## Supplied data
-- Opening Marker --

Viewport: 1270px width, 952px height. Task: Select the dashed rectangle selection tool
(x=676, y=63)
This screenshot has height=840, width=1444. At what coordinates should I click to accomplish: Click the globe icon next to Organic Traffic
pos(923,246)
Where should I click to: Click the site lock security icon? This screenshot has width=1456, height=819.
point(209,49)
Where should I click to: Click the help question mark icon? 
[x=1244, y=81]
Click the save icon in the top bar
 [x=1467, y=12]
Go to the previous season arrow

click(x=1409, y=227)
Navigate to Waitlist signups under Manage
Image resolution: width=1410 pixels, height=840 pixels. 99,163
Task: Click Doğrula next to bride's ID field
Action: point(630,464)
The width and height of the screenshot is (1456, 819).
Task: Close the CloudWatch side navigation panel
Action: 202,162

-- Closing Marker --

Each record above needs to be reproduced exactly as written.

## Task result
Viewport: 1270px width, 952px height. Task: Select the dashed rectangle selection tool
(x=676, y=63)
This screenshot has height=840, width=1444. At what coordinates should I click to accomplish: Click the globe icon next to Organic Traffic
pos(923,246)
Where should I click to: Click the site lock security icon? This screenshot has width=1456, height=819.
point(209,49)
Where should I click to: Click the help question mark icon? 
[x=1244, y=81]
Click the save icon in the top bar
 [x=1467, y=12]
Go to the previous season arrow

click(x=1409, y=227)
Navigate to Waitlist signups under Manage
Image resolution: width=1410 pixels, height=840 pixels. 99,163
Task: Click Doğrula next to bride's ID field
Action: point(630,464)
The width and height of the screenshot is (1456, 819).
Task: Close the CloudWatch side navigation panel
Action: 202,162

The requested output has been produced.